• [Work item]
Below are the records; copy each line in them that holds the word "Cookies".

• [Information given]
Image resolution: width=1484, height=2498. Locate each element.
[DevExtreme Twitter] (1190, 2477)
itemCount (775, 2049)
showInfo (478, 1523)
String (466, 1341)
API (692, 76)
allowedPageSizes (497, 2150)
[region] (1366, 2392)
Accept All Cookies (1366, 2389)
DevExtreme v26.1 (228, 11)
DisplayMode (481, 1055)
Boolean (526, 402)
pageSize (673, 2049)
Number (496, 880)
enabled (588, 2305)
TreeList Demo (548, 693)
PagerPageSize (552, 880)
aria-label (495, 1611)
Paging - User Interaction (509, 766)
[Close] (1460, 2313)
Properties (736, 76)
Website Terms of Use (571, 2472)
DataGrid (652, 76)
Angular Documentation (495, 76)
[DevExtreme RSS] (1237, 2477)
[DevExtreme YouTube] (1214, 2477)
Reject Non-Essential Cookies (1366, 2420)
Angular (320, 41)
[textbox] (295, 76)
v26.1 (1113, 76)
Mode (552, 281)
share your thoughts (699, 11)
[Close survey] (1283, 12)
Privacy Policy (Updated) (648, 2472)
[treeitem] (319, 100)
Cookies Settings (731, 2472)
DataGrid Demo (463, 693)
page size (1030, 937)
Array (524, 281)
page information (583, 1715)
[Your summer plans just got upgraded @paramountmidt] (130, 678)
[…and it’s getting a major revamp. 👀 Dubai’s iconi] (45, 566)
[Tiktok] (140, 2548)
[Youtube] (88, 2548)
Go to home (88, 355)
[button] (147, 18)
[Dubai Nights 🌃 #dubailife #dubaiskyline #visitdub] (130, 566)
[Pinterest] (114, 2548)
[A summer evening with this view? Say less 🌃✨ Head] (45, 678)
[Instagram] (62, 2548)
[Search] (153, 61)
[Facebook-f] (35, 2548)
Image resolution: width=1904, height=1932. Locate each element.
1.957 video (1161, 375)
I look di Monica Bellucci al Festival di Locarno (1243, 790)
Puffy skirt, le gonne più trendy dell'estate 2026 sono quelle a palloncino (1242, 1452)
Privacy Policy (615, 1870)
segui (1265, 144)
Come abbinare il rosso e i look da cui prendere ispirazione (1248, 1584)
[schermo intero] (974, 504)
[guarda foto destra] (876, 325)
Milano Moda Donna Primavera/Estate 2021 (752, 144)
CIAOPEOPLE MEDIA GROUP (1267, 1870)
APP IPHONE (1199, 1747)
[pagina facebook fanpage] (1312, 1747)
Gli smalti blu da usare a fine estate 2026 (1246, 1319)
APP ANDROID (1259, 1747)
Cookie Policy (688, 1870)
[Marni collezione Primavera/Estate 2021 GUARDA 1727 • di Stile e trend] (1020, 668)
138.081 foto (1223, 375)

• [Response to the exercise]
Accept All Cookies (1366, 2389)
Reject Non-Essential Cookies (1366, 2420)
Cookies Settings (731, 2472)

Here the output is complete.